--- Exercise directions ---
Give back every entry in full, exactly as it reads.

--- The data ---
·····
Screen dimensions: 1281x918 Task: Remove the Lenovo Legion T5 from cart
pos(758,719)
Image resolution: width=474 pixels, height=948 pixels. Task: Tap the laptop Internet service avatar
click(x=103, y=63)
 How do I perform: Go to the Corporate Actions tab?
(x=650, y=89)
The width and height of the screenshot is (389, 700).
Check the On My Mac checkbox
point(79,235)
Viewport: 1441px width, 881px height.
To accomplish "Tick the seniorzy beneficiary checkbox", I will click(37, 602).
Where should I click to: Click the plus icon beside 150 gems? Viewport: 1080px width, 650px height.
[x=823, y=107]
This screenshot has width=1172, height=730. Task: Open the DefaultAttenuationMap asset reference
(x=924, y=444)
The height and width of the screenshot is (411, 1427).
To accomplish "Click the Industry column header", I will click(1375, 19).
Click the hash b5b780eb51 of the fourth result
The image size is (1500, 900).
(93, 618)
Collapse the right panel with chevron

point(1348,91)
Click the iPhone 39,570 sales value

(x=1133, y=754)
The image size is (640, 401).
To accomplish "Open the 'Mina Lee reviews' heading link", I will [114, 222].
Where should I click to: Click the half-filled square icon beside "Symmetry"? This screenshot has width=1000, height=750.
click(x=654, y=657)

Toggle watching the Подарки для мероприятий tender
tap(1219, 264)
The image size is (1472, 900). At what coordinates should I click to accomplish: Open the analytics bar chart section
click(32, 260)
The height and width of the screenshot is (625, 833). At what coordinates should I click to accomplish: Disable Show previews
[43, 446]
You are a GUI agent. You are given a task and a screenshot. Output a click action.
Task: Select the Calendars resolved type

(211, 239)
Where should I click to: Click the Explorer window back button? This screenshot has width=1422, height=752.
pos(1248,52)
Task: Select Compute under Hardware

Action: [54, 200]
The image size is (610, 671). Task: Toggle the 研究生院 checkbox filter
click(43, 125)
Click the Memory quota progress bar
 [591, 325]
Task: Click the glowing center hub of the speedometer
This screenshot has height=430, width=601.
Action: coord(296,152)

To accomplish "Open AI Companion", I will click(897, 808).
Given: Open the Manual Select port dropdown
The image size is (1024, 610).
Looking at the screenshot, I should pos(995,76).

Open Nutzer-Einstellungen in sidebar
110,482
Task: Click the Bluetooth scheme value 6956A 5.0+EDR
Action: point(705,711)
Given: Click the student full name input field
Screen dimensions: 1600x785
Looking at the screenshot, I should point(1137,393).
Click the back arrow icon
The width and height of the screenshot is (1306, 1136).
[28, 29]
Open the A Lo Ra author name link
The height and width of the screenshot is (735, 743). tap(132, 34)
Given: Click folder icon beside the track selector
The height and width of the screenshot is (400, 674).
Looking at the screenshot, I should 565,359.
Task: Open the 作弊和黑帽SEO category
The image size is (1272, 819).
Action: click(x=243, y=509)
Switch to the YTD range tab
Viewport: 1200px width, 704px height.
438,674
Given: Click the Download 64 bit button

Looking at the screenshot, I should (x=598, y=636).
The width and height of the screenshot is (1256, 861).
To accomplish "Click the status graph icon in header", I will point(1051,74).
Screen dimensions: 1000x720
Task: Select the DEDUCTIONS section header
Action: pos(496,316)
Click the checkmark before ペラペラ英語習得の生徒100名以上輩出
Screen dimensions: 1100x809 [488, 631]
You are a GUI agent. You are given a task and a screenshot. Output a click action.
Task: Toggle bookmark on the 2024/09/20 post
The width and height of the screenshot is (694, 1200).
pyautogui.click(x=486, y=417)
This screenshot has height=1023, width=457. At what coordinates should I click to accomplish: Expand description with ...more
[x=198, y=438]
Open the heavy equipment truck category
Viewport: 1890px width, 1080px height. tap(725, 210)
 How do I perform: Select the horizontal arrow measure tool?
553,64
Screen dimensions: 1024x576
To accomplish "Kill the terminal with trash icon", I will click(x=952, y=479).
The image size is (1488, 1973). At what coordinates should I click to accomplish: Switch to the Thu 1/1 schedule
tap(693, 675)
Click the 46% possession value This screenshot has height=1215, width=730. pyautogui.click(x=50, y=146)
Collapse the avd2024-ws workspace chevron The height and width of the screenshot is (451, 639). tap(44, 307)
·····
--- Completed task ---
Screen dimensions: 1281x918 Task: Remove the Lenovo Legion T5 from cart
pos(758,719)
Image resolution: width=474 pixels, height=948 pixels. Task: Tap the laptop Internet service avatar
click(x=103, y=63)
 How do I perform: Go to the Corporate Actions tab?
(x=650, y=89)
The width and height of the screenshot is (389, 700).
Check the On My Mac checkbox
point(79,235)
Viewport: 1441px width, 881px height.
To accomplish "Tick the seniorzy beneficiary checkbox", I will click(37, 602).
Where should I click to: Click the plus icon beside 150 gems? Viewport: 1080px width, 650px height.
[x=823, y=107]
This screenshot has width=1172, height=730. Task: Open the DefaultAttenuationMap asset reference
(x=924, y=444)
The height and width of the screenshot is (411, 1427).
To accomplish "Click the Industry column header", I will click(1375, 19).
Click the hash b5b780eb51 of the fourth result
The image size is (1500, 900).
(93, 618)
Collapse the right panel with chevron

point(1348,91)
Click the iPhone 39,570 sales value

(x=1133, y=754)
The image size is (640, 401).
To accomplish "Open the 'Mina Lee reviews' heading link", I will [114, 222].
Where should I click to: Click the half-filled square icon beside "Symmetry"? This screenshot has width=1000, height=750.
click(x=654, y=657)

Toggle watching the Подарки для мероприятий tender
tap(1219, 264)
The image size is (1472, 900). At what coordinates should I click to accomplish: Open the analytics bar chart section
click(32, 260)
The height and width of the screenshot is (625, 833). At what coordinates should I click to accomplish: Disable Show previews
[43, 446]
You are a GUI agent. You are given a task and a screenshot. Output a click action.
Task: Select the Calendars resolved type

(211, 239)
Where should I click to: Click the Explorer window back button? This screenshot has width=1422, height=752.
pos(1248,52)
Task: Select Compute under Hardware

Action: [54, 200]
The image size is (610, 671). Task: Toggle the 研究生院 checkbox filter
click(43, 125)
Click the Memory quota progress bar
 [591, 325]
Task: Click the glowing center hub of the speedometer
This screenshot has height=430, width=601.
Action: coord(296,152)

To accomplish "Open AI Companion", I will click(897, 808).
Given: Open the Manual Select port dropdown
The image size is (1024, 610).
Looking at the screenshot, I should pos(995,76).

Open Nutzer-Einstellungen in sidebar
110,482
Task: Click the Bluetooth scheme value 6956A 5.0+EDR
Action: point(705,711)
Given: Click the student full name input field
Screen dimensions: 1600x785
Looking at the screenshot, I should point(1137,393).
Click the back arrow icon
The width and height of the screenshot is (1306, 1136).
[28, 29]
Open the A Lo Ra author name link
The height and width of the screenshot is (735, 743). tap(132, 34)
Given: Click folder icon beside the track selector
The height and width of the screenshot is (400, 674).
Looking at the screenshot, I should 565,359.
Task: Open the 作弊和黑帽SEO category
The image size is (1272, 819).
Action: click(x=243, y=509)
Switch to the YTD range tab
Viewport: 1200px width, 704px height.
438,674
Given: Click the Download 64 bit button

Looking at the screenshot, I should (x=598, y=636).
The width and height of the screenshot is (1256, 861).
To accomplish "Click the status graph icon in header", I will point(1051,74).
Screen dimensions: 1000x720
Task: Select the DEDUCTIONS section header
Action: pos(496,316)
Click the checkmark before ペラペラ英語習得の生徒100名以上輩出
Screen dimensions: 1100x809 [488, 631]
You are a GUI agent. You are given a task and a screenshot. Output a click action.
Task: Toggle bookmark on the 2024/09/20 post
The width and height of the screenshot is (694, 1200).
pyautogui.click(x=486, y=417)
This screenshot has height=1023, width=457. At what coordinates should I click to accomplish: Expand description with ...more
[x=198, y=438]
Open the heavy equipment truck category
Viewport: 1890px width, 1080px height. tap(725, 210)
 How do I perform: Select the horizontal arrow measure tool?
553,64
Screen dimensions: 1024x576
To accomplish "Kill the terminal with trash icon", I will click(x=952, y=479).
The image size is (1488, 1973). At what coordinates should I click to accomplish: Switch to the Thu 1/1 schedule
tap(693, 675)
Click the 46% possession value This screenshot has height=1215, width=730. pyautogui.click(x=50, y=146)
Collapse the avd2024-ws workspace chevron The height and width of the screenshot is (451, 639). tap(44, 307)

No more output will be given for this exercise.